Over the years, I’ve developed a 4-step plan to deal with my distress. I hope this would be helpful to you too.

In life, pain is inevitable, the suffering is ...

Image by tapperboy via Flickr

My 4 steps are:
1. Know when you’re not in pain.
2. Do not feel bad about feeling bad.
3. Do not feed the monsters.
4. Start every thought with kindness and humor.

1.Know when you’re not in pain.

When you’re not in pain, know that you’re not in pain.

This is a very powerful practice on multiple levels. On one level, it increases happiness. When we are suffering pain, we always tell ourselves, “I’ll be so happy if I’m free from this pain”, but when we are free from that pain, we forget to enjoy the freedom from pain. This practice of constantly noticing the lack of distress encourages us to enjoy the sweetness of that freedom, and thereby helps us to be happier.

On another level, I find that even when experiencing pain, the pain is not constant, especially emotional pain. The pain waxes and wanes and there are times (perhaps short intervals of minutes or seconds) when a space opens up where one is free from pain. The practice of noticing the lack of distress helps us abide in that space when it opens up. This space gives us temporary relief and it is the basis from which we launch our recovery and find the strength to face our problems.

2. Do not feel bad about feeling bad.

We have the tendency to feel bad about feeling bad (“meta-distress”, I call it). This is especially true for good people. We would berate ourselves by saying things like, “Hey, if I’m such a good person, why am I feeling this much anger?” This is even more true for good people with contemplative practices like meditation. We would scold ourselves by saying, “Maybe if you’re actually a good meditator, you won’t feel this way. Therefore, you must be a lousy meditator, a hypocrite, a useless piece of [insert context-appropriate noun]”.

It is important to recognize that distress is a naturally-arising phenomenon, we all experience it from time to time. Even Thich Nhat Hanh, the very symbol of enlightened peace in the world, once got so angry at someone he almost wanted to stand up and slug him.

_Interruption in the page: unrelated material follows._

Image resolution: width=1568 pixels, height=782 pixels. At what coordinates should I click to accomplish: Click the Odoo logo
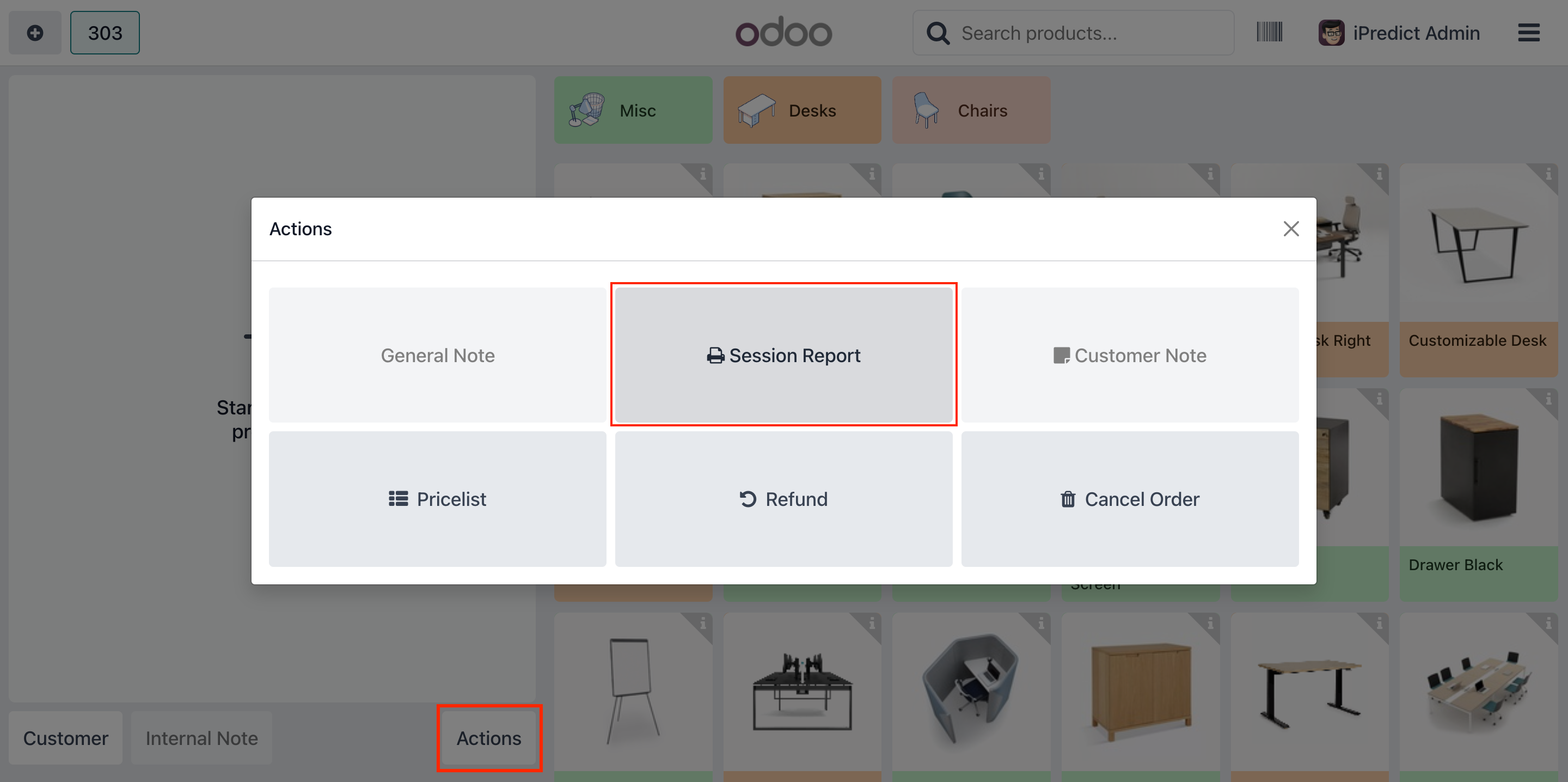pyautogui.click(x=783, y=33)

Also recognize that feeling bad about feeling bad is an act of ego. It’s a reflection of our ego’s image about itself, and the net result is the creation of new distress for no good reason at all. The antidote is to let the ego go, with good humor where possible.

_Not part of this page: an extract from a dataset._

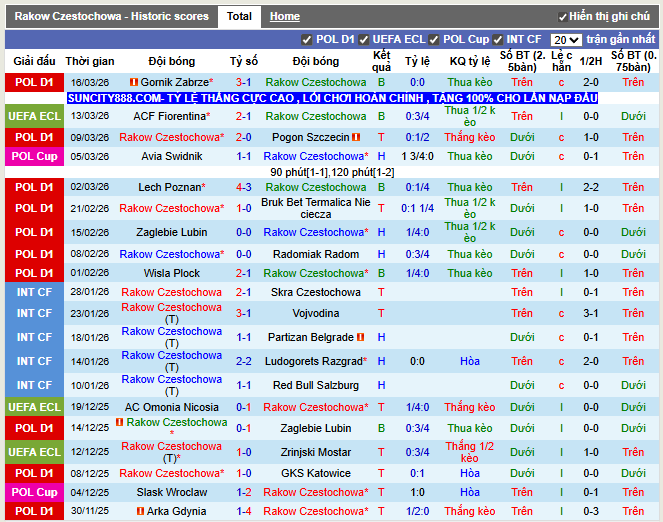Open Red Bull Salzburg team link
The height and width of the screenshot is (522, 663).
315,386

And remember, meta-distress is really bad economics.

3. Do not feed the monsters.

Let’s pretend that things that cause our distress are monsters that arise from and occupy our minds, wrecking havoc on our emotions. What can we do to stop them? They seem so overwhelmingly powerful, we feel so weak just stopping them from arising, and we seem powerless to make them leave.

Happily, it turns out that our monsters need us to feed them in order to survive. If we don’t feed them, they’ll get hungry and maybe they’ll go away. Therein lies the source of our power. We cannot stop monsters from arising, or force them to leave, but we have the power to stop feeding them.

Not feeding monsters is very good economics.

4. Start every thought with kindness and humor.

In every situation, distressing or otherwise, it’s useful to begin each thought with kindness and compassion. Kindness both for oneself and others. The practices most useful for cultivating this quality of heart are Metta Bhavana (Meditation on Loving Kindness) and the Tibetan practice called Tonglen.

In my experience, the most important quality of kindness is its healing effect. Imagine taking a rough, spiky brush and repeatedly brushing it hard and fast on an area of your skin. Eventually, your skin will become inflamed and painful. Kindness is the quality of gently ceasing that harmful brushing action. If you do that, eventually, the skin will heal.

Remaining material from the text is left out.